— А она что же не пойдёт разве к заутрене?
Алексей Петрович отрицательно покачал головой.
— Нет… Она чувствует себя не совсем хорошо. Прихварывает чо-то.
Вышли, наконец, барышни.
Обе они были в светлых изящных платьях.
При виде Ниночки пасмурное лицо молчаливого Евсеева сразу просветлело.
Он неловко, смущённо краснея, поздоровался с девушками.
— Долго же вы, однако, наряжались! — пошутил Алексей Петрович.
— А это всё ваша ученица виновата! — бойко воскликнула Гликерия Константиновна. — Целый час перед зеркалом жеманилась. Вы ведь ещё не знаете — какая она записная кокетка!
— Ну, что ты Лика, — сконфуженно протестовала Ниночка.
Щёки её порозовели от смущения, а в уголках рта дрожала сдерживаемая радостная улыбка. Она знала, что новее платье очень идёт к ней, делает её грациозной и хорошенькой.

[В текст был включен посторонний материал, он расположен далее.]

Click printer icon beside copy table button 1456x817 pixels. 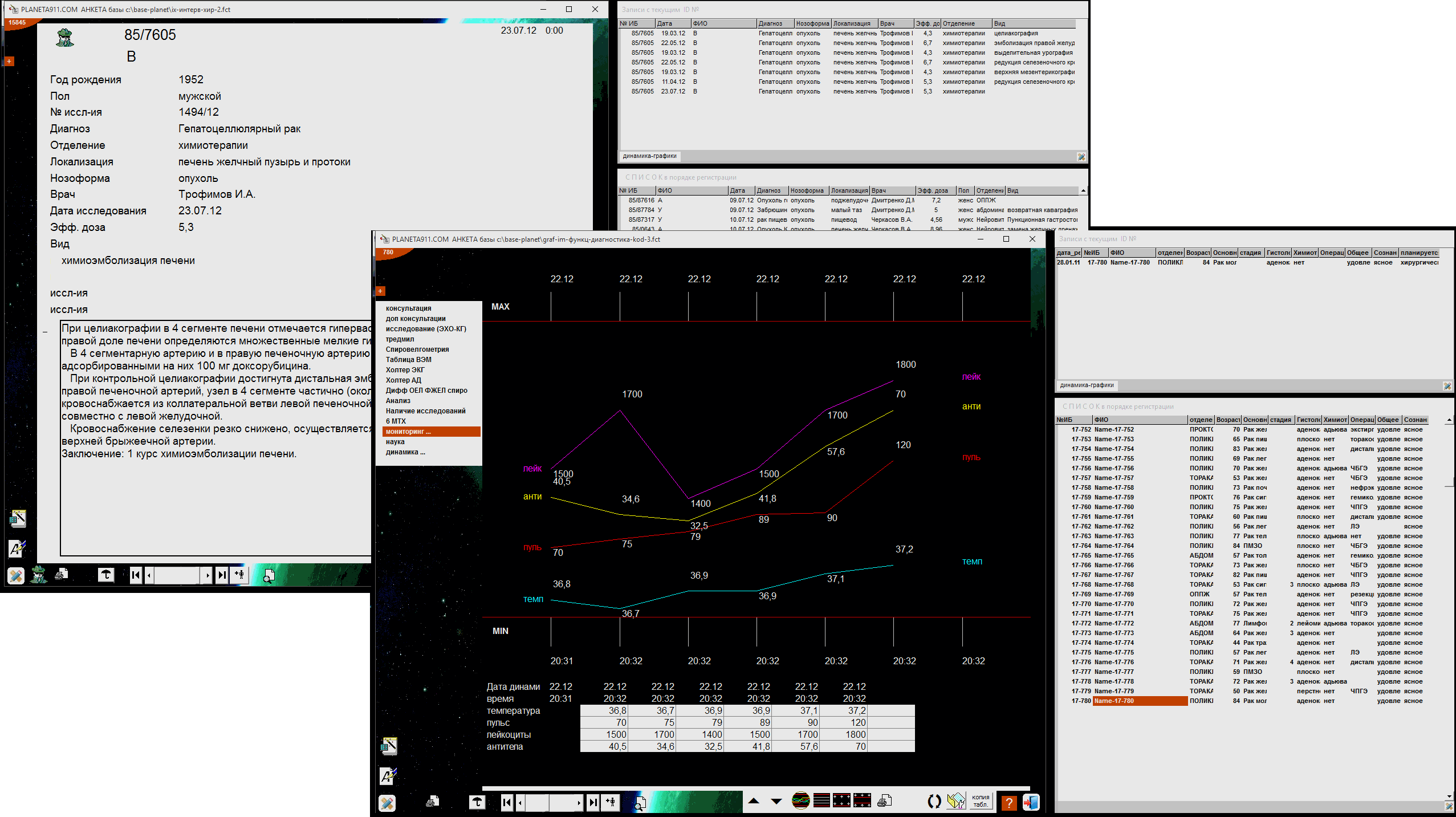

И сознание это наполняло душу Ниночки чувством большой, шумной, полуребяческой радости…
Пошли в церковь.
Как-то само собой вышло, что Евсеев всю дорогу не отставал от Ниночки.
А когда поднимались в гору, к монастырю, он взял девушку под руку.
Так они прошли до паперти…
Алексей Петрович шли с Гликерией Константиновной несколько впереди.
О чём-то серьёзно вполголоса разговаривали.
Ниночка доверчиво опиралась на руку спутника.
Евсеев казался странно рассеянным и нервным.
Отвечал невпопад.
Многозначительно молчал.
По временам предостерегал Ниночку:
— Осторожнее, здесь камень. Не оступитесь!
Слова были самые обыденные, простые, но в голосе говорившего звучали какие-то новые, нежные, тёплые нотки.
И от этого девушке делалось немножко страшно и беспричинно весело…
Церковь была древней архитектуры с низким, тёмным притвором, где стоял запах сырого склепа…
Нужно было спускаться по широким каменным ступеням.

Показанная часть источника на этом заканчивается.